それ自体は仕方ないと言えば仕方ないのですが、このままだと敵役である人類があまりにも薄っぺらく見えてしまうため、今後人類サイドの事情をどこまで深掘りできるかで作品の評価がガラッと変わってくるのかな、と。
面白い作品には良い敵役が必要ですからね。
人類は何もわかってない暴虐な侵略者だ、という話で終わってしまうと、人類と魔族の視点を入れ替えただけの普通のファンタジー。
正しい、正しくないで割り切れる話で終わってほしくはないですね。
こんな人におススメ
上記の「人類サイドの深掘り」云々を別にすると、話の内容や展開的にはある程度テンプレを踏襲しつつ、変化を付けた「なろう系」の作品。

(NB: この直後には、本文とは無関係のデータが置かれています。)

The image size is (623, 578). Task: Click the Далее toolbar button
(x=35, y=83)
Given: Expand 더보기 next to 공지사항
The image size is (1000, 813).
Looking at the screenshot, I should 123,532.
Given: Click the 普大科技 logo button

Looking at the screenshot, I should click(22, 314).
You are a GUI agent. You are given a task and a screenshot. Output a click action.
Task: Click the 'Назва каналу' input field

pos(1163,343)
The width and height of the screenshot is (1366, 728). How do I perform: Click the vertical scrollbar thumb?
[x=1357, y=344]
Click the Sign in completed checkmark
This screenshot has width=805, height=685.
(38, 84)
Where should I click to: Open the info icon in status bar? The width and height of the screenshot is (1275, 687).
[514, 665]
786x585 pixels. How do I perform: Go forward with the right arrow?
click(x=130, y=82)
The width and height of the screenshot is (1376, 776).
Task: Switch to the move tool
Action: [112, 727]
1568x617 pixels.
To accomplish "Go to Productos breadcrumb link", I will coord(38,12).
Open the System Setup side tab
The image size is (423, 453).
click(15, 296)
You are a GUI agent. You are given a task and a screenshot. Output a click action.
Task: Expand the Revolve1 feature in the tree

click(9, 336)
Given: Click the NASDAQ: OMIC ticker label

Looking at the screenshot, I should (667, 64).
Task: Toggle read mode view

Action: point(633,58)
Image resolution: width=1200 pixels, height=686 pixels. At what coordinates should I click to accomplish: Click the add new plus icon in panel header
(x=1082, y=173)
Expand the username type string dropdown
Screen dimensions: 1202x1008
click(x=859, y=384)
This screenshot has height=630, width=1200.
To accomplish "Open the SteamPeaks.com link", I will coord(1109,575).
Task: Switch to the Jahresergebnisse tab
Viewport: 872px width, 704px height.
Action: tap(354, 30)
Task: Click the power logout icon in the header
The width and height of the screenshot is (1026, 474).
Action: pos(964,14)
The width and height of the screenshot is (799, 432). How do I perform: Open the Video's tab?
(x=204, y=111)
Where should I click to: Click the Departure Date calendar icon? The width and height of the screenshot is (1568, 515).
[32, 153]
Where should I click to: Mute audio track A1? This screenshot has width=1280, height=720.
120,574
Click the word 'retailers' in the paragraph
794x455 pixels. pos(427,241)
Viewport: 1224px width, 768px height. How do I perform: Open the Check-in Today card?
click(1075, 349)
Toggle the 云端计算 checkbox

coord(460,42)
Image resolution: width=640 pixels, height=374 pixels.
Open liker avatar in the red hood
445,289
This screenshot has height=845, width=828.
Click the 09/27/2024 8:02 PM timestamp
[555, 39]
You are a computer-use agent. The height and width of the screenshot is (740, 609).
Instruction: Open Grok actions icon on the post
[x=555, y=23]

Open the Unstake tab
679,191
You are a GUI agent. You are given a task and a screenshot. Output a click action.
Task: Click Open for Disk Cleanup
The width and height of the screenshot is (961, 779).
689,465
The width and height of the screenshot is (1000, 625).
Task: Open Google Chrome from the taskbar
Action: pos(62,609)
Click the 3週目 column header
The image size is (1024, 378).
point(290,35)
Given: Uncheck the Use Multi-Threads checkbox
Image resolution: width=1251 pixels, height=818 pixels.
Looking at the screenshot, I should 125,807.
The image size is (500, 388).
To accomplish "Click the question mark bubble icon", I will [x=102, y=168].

ただ「俺TUEEE」とか分かりやすいスカッとした展開はないので、そう言うのが苦手で、かつあまり重くないファンタジー作品が好きという方にはおススメです。
設定自体はしっかり練られており、作品としての深みや広がりも今後の展開次第ではありますが十分に期待できるでしょう。
ただ色々設定を練っている分、説明が多めなので、そこが引っかかる方はいるかもしれませんね。